Nevertheless, I like the Roland HP704 in its price range for how it looks and how it plays as a piano overall. Is it the best digital piano in its price range? In my opinion the answer is no. I personally like the new Yamaha Clavinova CLP-745 ($3699) and Kawai CA59 ($3799), and the Casio AP-710 ($2699) because they play and sound more realistic to me for piano sound, piano key action, and pedaling along with more upgraded internal speaker systems. Check out my reviews of those pianos on this web site.
Roland has a lower line of digital pianos under $2000 which I talk about here and those pianos are available for purchase on the internet. The RP-701 ($1730) and F-701 ($1550) recently came out from the Roland company and have some nice upgrades from the previous models but with very competitive models from Yamaha, Korg, and Casio out there, Roland may be wanting to “up its game” with some RP and F series replacements in 2020.
Roland has a lower line of home digital pianos called the RP-102 cabinet model at $1099 price, and FP-30X portable digital piano at $859 price. dates.
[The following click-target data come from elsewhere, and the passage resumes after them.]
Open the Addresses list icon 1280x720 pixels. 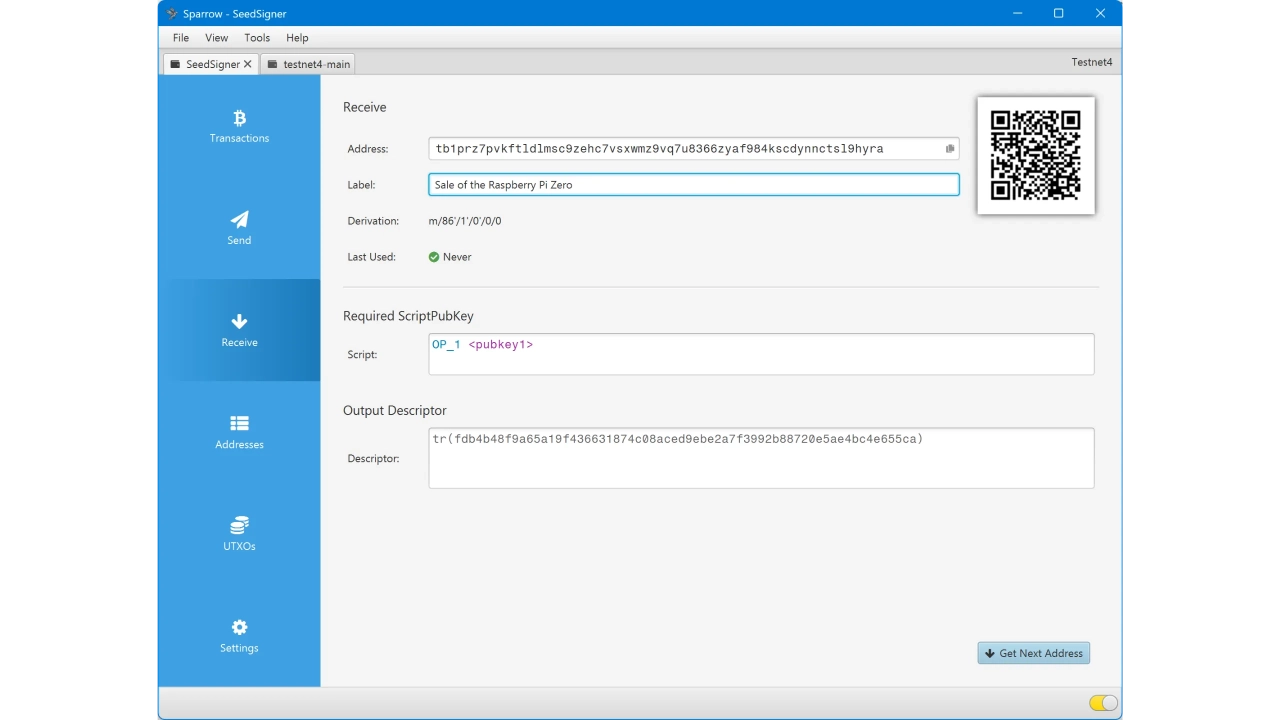(x=239, y=424)
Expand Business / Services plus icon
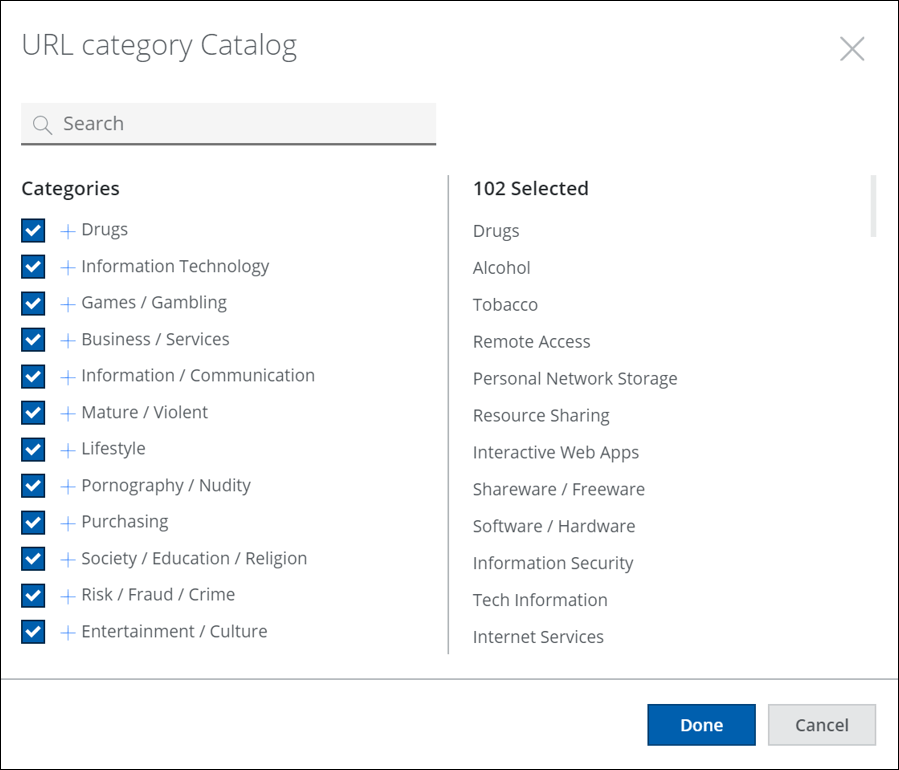Viewport: 899px width, 770px height. click(68, 341)
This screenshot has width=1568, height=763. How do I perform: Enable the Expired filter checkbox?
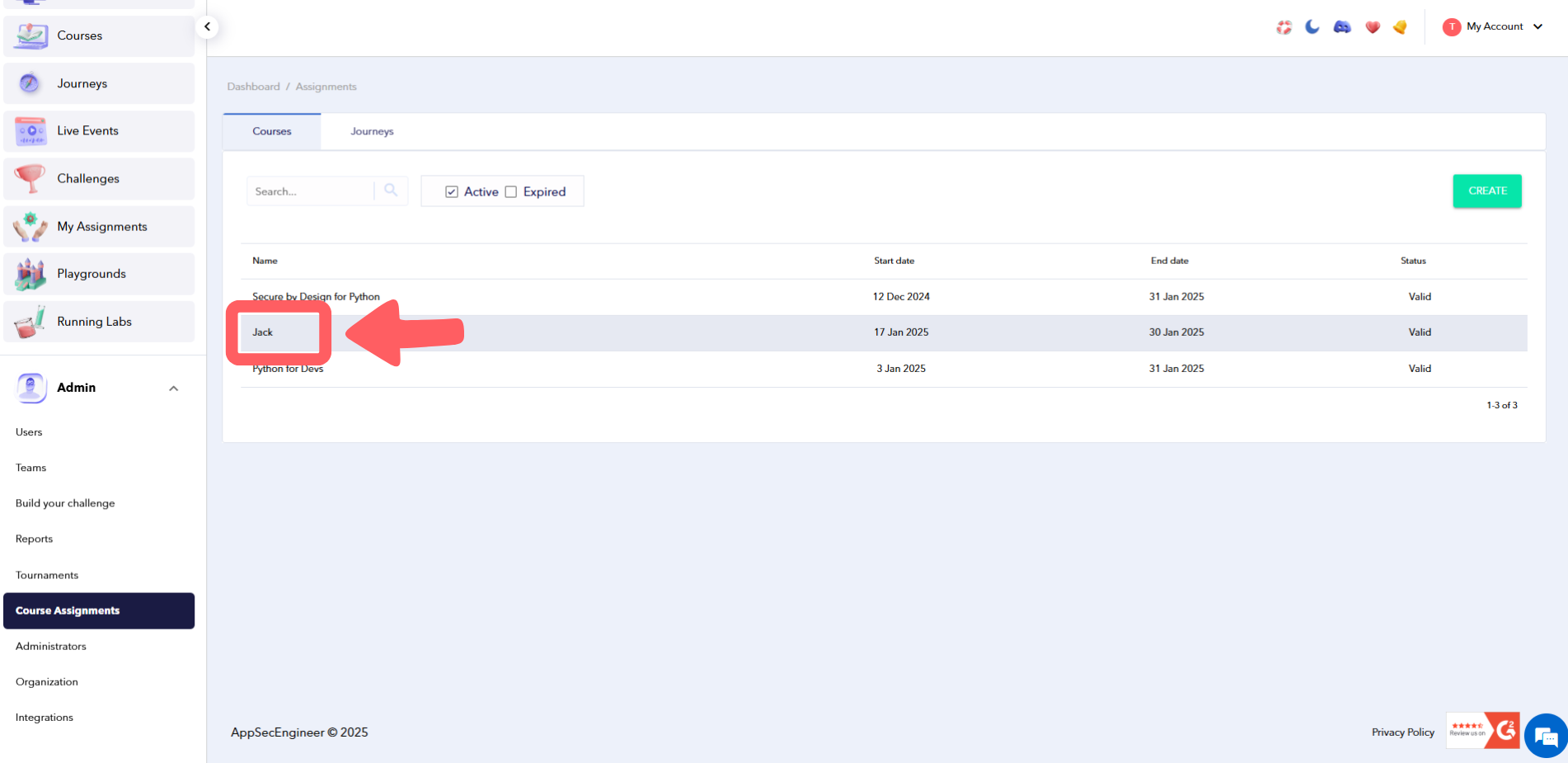point(511,191)
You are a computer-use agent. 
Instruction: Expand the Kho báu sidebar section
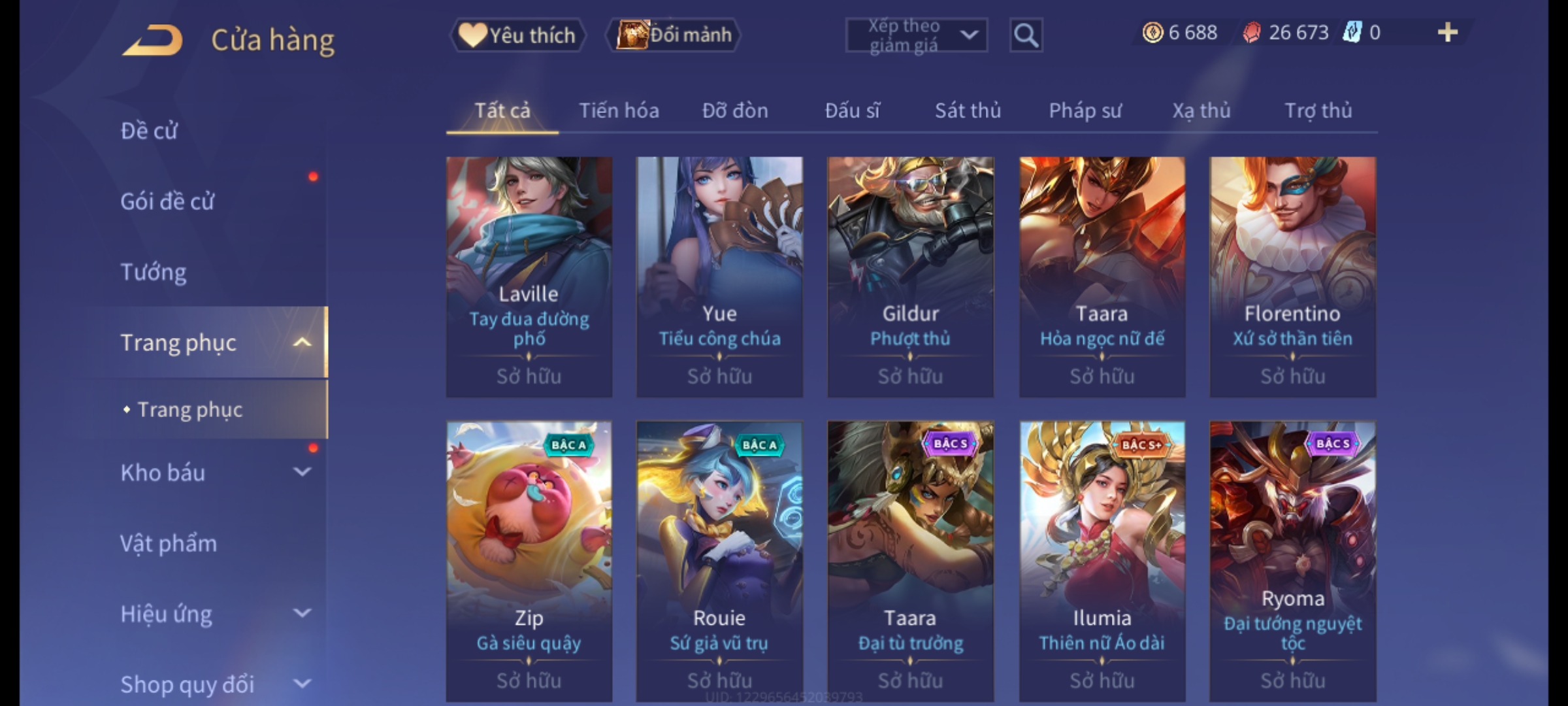point(302,472)
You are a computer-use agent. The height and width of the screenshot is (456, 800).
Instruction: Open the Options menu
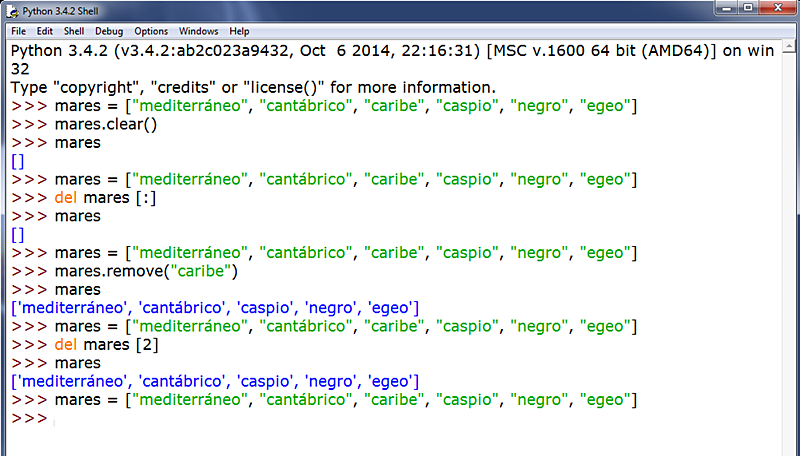(x=151, y=32)
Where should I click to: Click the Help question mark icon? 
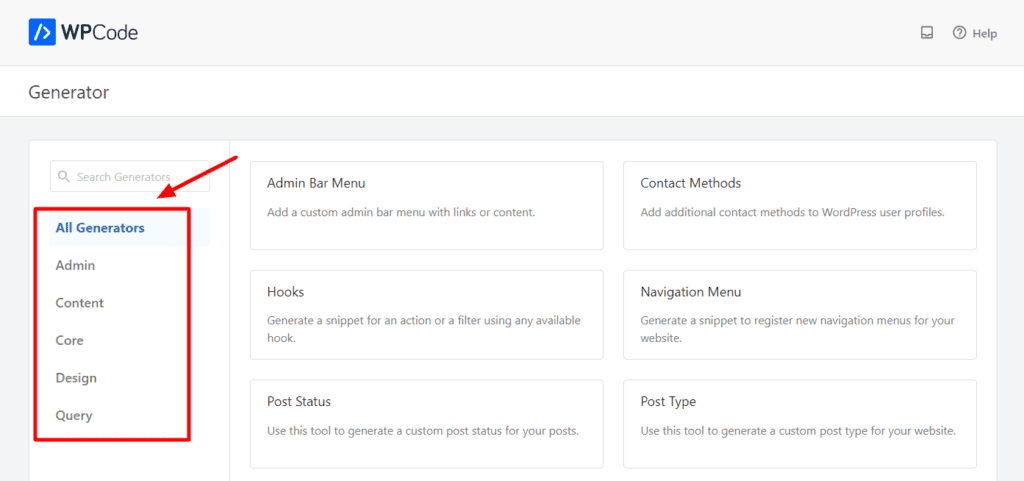(959, 33)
The FP-30X portable at $859 is the newer replacement for the previous FP-30 and came out a little while ago with a number of good upgrades, although the key action and piano sound engine is the same as before, which in our opinion, also needed a change but it is good enough for now.
Roland FP90X Portable
Finally, Roland has 2 new higher end portable models between $1000 and $2500 called the FP-60X ($1229 price) and FP-90X at $2449 price. Both the FP-60X and FP-90X have internal speakers along with good key actions and piano sound chips. Both pianos are current models for 2022 and may be difficult to get for awhile because of product shortages do to Covid and computer chip shortages. This is also due to increased production costs, work restrictions, and shipping delays.
The FP-90X is the top of the line self-contained portable model for Roland and the new FP-60X is the next one in the line and has a far different key action and piano sound engine as compared to the higher priced FP-90X.
Although the FP-90X is a good piano, for $650 less I believe the new Kawai ES920 portable digital piano at $1799 price for 2022 is the better, more realistic digital piano in terms of offering a more organic piano key action and stereo acoustic piano sound based on all my playing experience with it. When it comes to new Roland 88-key weighted key action digital pianos for the rest of 2022 and into 2023, I don’t expect to see more changes.
There are a few models I definitely would like to see get upgraded from what they are now including their newer LX home pianos because the “physical modeling” piano sound chip in those pianos just sounds much too artificial for my tastes and I hope that Roland can improve those pianos in that way, especially since they are newer models.
Generally speaking I really do like the Roland digital pianos and their technology in many of the models they have, but some of the “other guys” are giving them a big run for their money so Roland definitely needs to keep working hard to stay up with their competition and upgrade some of their deficiencies concerning the sound chip in the LX models.